→ **SET TASK**: Rewrite the material below as a Markdown table with two columns, Row and Line. Give each line its own numbered row and leave out blank lines.

──────── SOURCE MATERIAL ────────

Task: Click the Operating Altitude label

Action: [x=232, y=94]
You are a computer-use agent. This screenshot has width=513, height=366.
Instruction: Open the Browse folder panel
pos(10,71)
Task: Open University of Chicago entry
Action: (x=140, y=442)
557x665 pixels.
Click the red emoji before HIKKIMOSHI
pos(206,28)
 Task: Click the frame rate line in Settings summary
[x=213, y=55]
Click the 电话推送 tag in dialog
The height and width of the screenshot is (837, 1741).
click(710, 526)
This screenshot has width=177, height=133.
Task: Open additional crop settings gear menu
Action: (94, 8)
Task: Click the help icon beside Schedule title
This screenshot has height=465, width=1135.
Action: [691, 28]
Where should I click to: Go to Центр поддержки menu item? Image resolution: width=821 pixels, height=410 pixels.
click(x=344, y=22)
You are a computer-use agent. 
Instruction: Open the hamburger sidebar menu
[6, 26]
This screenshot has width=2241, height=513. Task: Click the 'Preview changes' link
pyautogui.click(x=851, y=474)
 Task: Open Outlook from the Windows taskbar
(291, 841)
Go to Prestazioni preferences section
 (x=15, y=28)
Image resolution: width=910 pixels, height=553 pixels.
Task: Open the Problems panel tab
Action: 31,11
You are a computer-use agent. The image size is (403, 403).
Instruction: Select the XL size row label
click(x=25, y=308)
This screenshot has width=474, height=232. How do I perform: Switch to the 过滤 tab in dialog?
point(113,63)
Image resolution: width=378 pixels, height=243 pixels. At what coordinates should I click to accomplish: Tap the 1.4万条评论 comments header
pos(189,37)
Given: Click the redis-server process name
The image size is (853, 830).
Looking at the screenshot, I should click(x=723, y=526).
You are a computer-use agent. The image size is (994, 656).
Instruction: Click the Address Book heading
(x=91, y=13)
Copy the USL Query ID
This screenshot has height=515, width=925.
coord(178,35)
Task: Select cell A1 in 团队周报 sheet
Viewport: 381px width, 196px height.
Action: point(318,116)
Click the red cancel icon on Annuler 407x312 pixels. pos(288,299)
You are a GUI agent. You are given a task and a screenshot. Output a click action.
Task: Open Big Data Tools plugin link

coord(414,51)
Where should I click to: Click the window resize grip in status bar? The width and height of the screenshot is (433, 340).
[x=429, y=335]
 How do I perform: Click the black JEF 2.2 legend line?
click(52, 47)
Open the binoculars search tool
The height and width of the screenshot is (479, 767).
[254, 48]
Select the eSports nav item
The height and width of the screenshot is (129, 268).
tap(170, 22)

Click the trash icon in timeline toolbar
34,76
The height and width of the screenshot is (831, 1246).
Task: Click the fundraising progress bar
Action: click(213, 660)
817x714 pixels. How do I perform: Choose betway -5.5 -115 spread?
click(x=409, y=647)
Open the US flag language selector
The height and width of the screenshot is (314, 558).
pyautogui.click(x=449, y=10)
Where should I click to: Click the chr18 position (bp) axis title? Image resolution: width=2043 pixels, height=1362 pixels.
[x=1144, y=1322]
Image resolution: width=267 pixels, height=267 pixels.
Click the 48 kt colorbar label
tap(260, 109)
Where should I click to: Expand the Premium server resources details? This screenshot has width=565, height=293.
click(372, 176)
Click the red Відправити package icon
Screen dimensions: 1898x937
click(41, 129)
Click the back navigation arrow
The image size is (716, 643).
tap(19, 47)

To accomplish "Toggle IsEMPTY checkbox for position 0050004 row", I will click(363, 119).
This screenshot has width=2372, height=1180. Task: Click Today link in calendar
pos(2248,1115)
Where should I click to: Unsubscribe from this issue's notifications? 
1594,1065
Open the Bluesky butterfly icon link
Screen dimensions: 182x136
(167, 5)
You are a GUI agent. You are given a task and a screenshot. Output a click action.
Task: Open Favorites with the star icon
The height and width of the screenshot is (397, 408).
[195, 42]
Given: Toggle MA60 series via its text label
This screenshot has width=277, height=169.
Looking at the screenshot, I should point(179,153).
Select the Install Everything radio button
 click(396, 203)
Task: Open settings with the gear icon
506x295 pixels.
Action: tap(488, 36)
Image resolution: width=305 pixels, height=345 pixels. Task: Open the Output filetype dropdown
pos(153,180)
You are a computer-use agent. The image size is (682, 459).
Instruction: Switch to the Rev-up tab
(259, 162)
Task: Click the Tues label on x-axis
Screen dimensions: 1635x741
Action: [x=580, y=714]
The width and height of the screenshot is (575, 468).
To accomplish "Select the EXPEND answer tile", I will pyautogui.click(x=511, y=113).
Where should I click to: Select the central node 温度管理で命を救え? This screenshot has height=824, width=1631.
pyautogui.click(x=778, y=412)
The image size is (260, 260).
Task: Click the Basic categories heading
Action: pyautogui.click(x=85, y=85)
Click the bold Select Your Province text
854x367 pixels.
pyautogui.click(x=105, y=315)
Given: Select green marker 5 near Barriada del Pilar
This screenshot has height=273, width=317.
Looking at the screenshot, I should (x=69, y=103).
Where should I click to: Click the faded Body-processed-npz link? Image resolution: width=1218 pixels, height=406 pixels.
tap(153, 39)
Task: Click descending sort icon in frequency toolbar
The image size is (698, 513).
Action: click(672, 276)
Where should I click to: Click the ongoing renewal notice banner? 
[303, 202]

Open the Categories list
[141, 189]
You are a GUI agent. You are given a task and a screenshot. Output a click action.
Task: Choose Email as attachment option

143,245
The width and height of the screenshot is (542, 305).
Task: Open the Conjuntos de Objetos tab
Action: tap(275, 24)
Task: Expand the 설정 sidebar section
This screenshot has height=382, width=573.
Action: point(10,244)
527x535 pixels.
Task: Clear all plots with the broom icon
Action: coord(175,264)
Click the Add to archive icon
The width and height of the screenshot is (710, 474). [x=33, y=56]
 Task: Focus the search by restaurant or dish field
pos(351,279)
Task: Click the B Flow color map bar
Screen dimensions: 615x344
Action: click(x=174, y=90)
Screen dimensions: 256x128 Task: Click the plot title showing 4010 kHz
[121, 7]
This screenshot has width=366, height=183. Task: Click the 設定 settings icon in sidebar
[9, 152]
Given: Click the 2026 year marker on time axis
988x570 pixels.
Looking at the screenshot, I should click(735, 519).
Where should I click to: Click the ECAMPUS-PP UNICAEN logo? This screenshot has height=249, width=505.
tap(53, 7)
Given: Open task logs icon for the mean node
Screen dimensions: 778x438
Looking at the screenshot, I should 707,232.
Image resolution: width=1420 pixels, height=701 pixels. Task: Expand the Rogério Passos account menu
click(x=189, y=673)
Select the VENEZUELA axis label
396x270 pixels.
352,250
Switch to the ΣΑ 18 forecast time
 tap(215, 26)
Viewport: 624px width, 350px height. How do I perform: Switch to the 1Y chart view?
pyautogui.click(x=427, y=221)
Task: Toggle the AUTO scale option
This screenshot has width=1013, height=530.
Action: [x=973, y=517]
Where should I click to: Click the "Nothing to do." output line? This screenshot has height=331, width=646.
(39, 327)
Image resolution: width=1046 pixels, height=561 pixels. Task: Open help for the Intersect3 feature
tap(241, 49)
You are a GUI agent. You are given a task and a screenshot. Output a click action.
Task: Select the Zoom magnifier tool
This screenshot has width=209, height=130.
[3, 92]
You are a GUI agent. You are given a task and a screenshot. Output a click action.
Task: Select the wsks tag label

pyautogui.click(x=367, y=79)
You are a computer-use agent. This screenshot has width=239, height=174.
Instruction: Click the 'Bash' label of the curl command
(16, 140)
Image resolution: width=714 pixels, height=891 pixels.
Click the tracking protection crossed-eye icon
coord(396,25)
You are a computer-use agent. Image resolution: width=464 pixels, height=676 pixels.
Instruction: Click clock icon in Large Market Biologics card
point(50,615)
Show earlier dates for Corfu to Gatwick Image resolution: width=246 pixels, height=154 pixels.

────────

→ **FINISHED TASK**:
| Row | Line |
|---|---|
| 1 | Task: Click the Operating Altitude label |
| 2 | Action: [x=232, y=94] |
| 3 | You are a computer-use agent. This screenshot has width=513, height=366. |
| 4 | Instruction: Open the Browse folder panel |
| 5 | pos(10,71) |
| 6 | Task: Open University of Chicago entry |
| 7 | Action: (x=140, y=442) |
| 8 | 557x665 pixels. |
| 9 | Click the red emoji before HIKKIMOSHI |
| 10 | pos(206,28) |
| 11 |  Task: Click the frame rate line in Settings summary |
| 12 | [x=213, y=55] |
| 13 | Click the 电话推送 tag in dialog |
| 14 | The height and width of the screenshot is (837, 1741). |
| 15 | click(710, 526) |
| 16 | This screenshot has width=177, height=133. |
| 17 | Task: Open additional crop settings gear menu |
| 18 | Action: (94, 8) |
| 19 | Task: Click the help icon beside Schedule title |
| 20 | This screenshot has height=465, width=1135. |
| 21 | Action: [691, 28] |
| 22 | Where should I click to: Go to Центр поддержки menu item? Image resolution: width=821 pixels, height=410 pixels. |
| 23 | click(x=344, y=22) |
| 24 | You are a computer-use agent.  |
| 25 | Instruction: Open the hamburger sidebar menu |
| 26 | [6, 26] |
| 27 | This screenshot has width=2241, height=513. Task: Click the 'Preview changes' link |
| 28 | pyautogui.click(x=851, y=474) |
| 29 |  Task: Open Outlook from the Windows taskbar |
| 30 | (291, 841) |
| 31 | Go to Prestazioni preferences section |
| 32 |  (x=15, y=28) |
| 33 | Image resolution: width=910 pixels, height=553 pixels. |
| 34 | Task: Open the Problems panel tab |
| 35 | Action: 31,11 |
| 36 | You are a computer-use agent. The image size is (403, 403). |
| 37 | Instruction: Select the XL size row label |
| 38 | click(x=25, y=308) |
| 39 | This screenshot has width=474, height=232. How do I perform: Switch to the 过滤 tab in dialog? |
| 40 | point(113,63) |
| 41 | Image resolution: width=378 pixels, height=243 pixels. At what coordinates should I click to accomplish: Tap the 1.4万条评论 comments header |
| 42 | pos(189,37) |
| 43 | Given: Click the redis-server process name |
| 44 | The image size is (853, 830). |
| 45 | Looking at the screenshot, I should click(x=723, y=526). |
| 46 | You are a computer-use agent. The image size is (994, 656). |
| 47 | Instruction: Click the Address Book heading |
| 48 | (x=91, y=13) |
| 49 | Copy the USL Query ID |
| 50 | This screenshot has height=515, width=925. |
| 51 | coord(178,35) |
| 52 | Task: Select cell A1 in 团队周报 sheet |
| 53 | Viewport: 381px width, 196px height. |
| 54 | Action: point(318,116) |
| 55 | Click the red cancel icon on Annuler 407x312 pixels. pos(288,299) |
| 56 | You are a GUI agent. You are given a task and a screenshot. Output a click action. |
| 57 | Task: Open Big Data Tools plugin link |
| 58 | coord(414,51) |
| 59 | Where should I click to: Click the window resize grip in status bar? The width and height of the screenshot is (433, 340). |
| 60 | [x=429, y=335] |
| 61 |  How do I perform: Click the black JEF 2.2 legend line? |
| 62 | click(52, 47) |
| 63 | Open the binoculars search tool |
| 64 | The height and width of the screenshot is (479, 767). |
| 65 | [254, 48] |
| 66 | Select the eSports nav item |
| 67 | The height and width of the screenshot is (129, 268). |
| 68 | tap(170, 22) |
| 69 | Click the trash icon in timeline toolbar |
| 70 | 34,76 |
| 71 | The height and width of the screenshot is (831, 1246). |
| 72 | Task: Click the fundraising progress bar |
| 73 | Action: click(213, 660) |
| 74 | 817x714 pixels. How do I perform: Choose betway -5.5 -115 spread? |
| 75 | click(x=409, y=647) |
| 76 | Open the US flag language selector |
| 77 | The height and width of the screenshot is (314, 558). |
| 78 | pyautogui.click(x=449, y=10) |
| 79 | Where should I click to: Click the chr18 position (bp) axis title? Image resolution: width=2043 pixels, height=1362 pixels. |
| 80 | [x=1144, y=1322] |
| 81 | Image resolution: width=267 pixels, height=267 pixels. |
| 82 | Click the 48 kt colorbar label |
| 83 | tap(260, 109) |
| 84 | Where should I click to: Expand the Premium server resources details? This screenshot has width=565, height=293. |
| 85 | click(372, 176) |
| 86 | Click the red Відправити package icon |
| 87 | Screen dimensions: 1898x937 |
| 88 | click(41, 129) |
| 89 | Click the back navigation arrow |
| 90 | The image size is (716, 643). |
| 91 | tap(19, 47) |
| 92 | To accomplish "Toggle IsEMPTY checkbox for position 0050004 row", I will click(363, 119). |
| 93 | This screenshot has width=2372, height=1180. Task: Click Today link in calendar |
| 94 | pos(2248,1115) |
| 95 | Where should I click to: Unsubscribe from this issue's notifications?  |
| 96 | 1594,1065 |
| 97 | Open the Bluesky butterfly icon link |
| 98 | Screen dimensions: 182x136 |
| 99 | (167, 5) |
| 100 | You are a GUI agent. You are given a task and a screenshot. Output a click action. |
| 101 | Task: Open Favorites with the star icon |
| 102 | The height and width of the screenshot is (397, 408). |
| 103 | [195, 42] |
| 104 | Given: Toggle MA60 series via its text label |
| 105 | This screenshot has width=277, height=169. |
| 106 | Looking at the screenshot, I should point(179,153). |
| 107 | Select the Install Everything radio button |
| 108 |  click(396, 203) |
| 109 | Task: Open settings with the gear icon |
| 110 | 506x295 pixels. |
| 111 | Action: tap(488, 36) |
| 112 | Image resolution: width=305 pixels, height=345 pixels. Task: Open the Output filetype dropdown |
| 113 | pos(153,180) |
| 114 | You are a computer-use agent. The image size is (682, 459). |
| 115 | Instruction: Switch to the Rev-up tab |
| 116 | (259, 162) |
| 117 | Task: Click the Tues label on x-axis |
| 118 | Screen dimensions: 1635x741 |
| 119 | Action: [x=580, y=714] |
| 120 | The width and height of the screenshot is (575, 468). |
| 121 | To accomplish "Select the EXPEND answer tile", I will pyautogui.click(x=511, y=113). |
| 122 | Where should I click to: Select the central node 温度管理で命を救え? This screenshot has height=824, width=1631. |
| 123 | pyautogui.click(x=778, y=412) |
| 124 | The image size is (260, 260). |
| 125 | Task: Click the Basic categories heading |
| 126 | Action: pyautogui.click(x=85, y=85) |
| 127 | Click the bold Select Your Province text |
| 128 | 854x367 pixels. |
| 129 | pyautogui.click(x=105, y=315) |
| 130 | Given: Select green marker 5 near Barriada del Pilar |
| 131 | This screenshot has height=273, width=317. |
| 132 | Looking at the screenshot, I should (x=69, y=103). |
| 133 | Where should I click to: Click the faded Body-processed-npz link? Image resolution: width=1218 pixels, height=406 pixels. |
| 134 | tap(153, 39) |
| 135 | Task: Click descending sort icon in frequency toolbar |
| 136 | The image size is (698, 513). |
| 137 | Action: click(672, 276) |
| 138 | Where should I click to: Click the ongoing renewal notice banner?  |
| 139 | [303, 202] |
| 140 | Open the Categories list |
| 141 | [141, 189] |
| 142 | You are a GUI agent. You are given a task and a screenshot. Output a click action. |
| 143 | Task: Choose Email as attachment option |
| 144 | 143,245 |
| 145 | The width and height of the screenshot is (542, 305). |
| 146 | Task: Open the Conjuntos de Objetos tab |
| 147 | Action: tap(275, 24) |
| 148 | Task: Expand the 설정 sidebar section |
| 149 | This screenshot has height=382, width=573. |
| 150 | Action: point(10,244) |
| 151 | 527x535 pixels. |
| 152 | Task: Clear all plots with the broom icon |
| 153 | Action: coord(175,264) |
| 154 | Click the Add to archive icon |
| 155 | The width and height of the screenshot is (710, 474). [x=33, y=56] |
| 156 |  Task: Focus the search by restaurant or dish field |
| 157 | pos(351,279) |
| 158 | Task: Click the B Flow color map bar |
| 159 | Screen dimensions: 615x344 |
| 160 | Action: click(x=174, y=90) |
| 161 | Screen dimensions: 256x128 Task: Click the plot title showing 4010 kHz |
| 162 | [121, 7] |
| 163 | This screenshot has width=366, height=183. Task: Click the 設定 settings icon in sidebar |
| 164 | [9, 152] |
| 165 | Given: Click the 2026 year marker on time axis |
| 166 | 988x570 pixels. |
| 167 | Looking at the screenshot, I should click(735, 519). |
| 168 | Where should I click to: Click the ECAMPUS-PP UNICAEN logo? This screenshot has height=249, width=505. |
| 169 | tap(53, 7) |
| 170 | Given: Open task logs icon for the mean node |
| 171 | Screen dimensions: 778x438 |
| 172 | Looking at the screenshot, I should 707,232. |
| 173 | Image resolution: width=1420 pixels, height=701 pixels. Task: Expand the Rogério Passos account menu |
| 174 | click(x=189, y=673) |
| 175 | Select the VENEZUELA axis label |
| 176 | 396x270 pixels. |
| 177 | 352,250 |
| 178 | Switch to the ΣΑ 18 forecast time |
| 179 |  tap(215, 26) |
| 180 | Viewport: 624px width, 350px height. How do I perform: Switch to the 1Y chart view? |
| 181 | pyautogui.click(x=427, y=221) |
| 182 | Task: Toggle the AUTO scale option |
| 183 | This screenshot has width=1013, height=530. |
| 184 | Action: [x=973, y=517] |
| 185 | Where should I click to: Click the "Nothing to do." output line? This screenshot has height=331, width=646. |
| 186 | (39, 327) |
| 187 | Image resolution: width=1046 pixels, height=561 pixels. Task: Open help for the Intersect3 feature |
| 188 | tap(241, 49) |
| 189 | You are a GUI agent. You are given a task and a screenshot. Output a click action. |
| 190 | Task: Select the Zoom magnifier tool |
| 191 | This screenshot has width=209, height=130. |
| 192 | [3, 92] |
| 193 | You are a GUI agent. You are given a task and a screenshot. Output a click action. |
| 194 | Task: Select the wsks tag label |
| 195 | pyautogui.click(x=367, y=79) |
| 196 | You are a computer-use agent. This screenshot has width=239, height=174. |
| 197 | Instruction: Click the 'Bash' label of the curl command |
| 198 | (16, 140) |
| 199 | Image resolution: width=714 pixels, height=891 pixels. |
| 200 | Click the tracking protection crossed-eye icon |
| 201 | coord(396,25) |
| 202 | You are a computer-use agent. Image resolution: width=464 pixels, height=676 pixels. |
| 203 | Instruction: Click clock icon in Large Market Biologics card |
| 204 | point(50,615) |
| 205 | Show earlier dates for Corfu to Gatwick Image resolution: width=246 pixels, height=154 pixels. |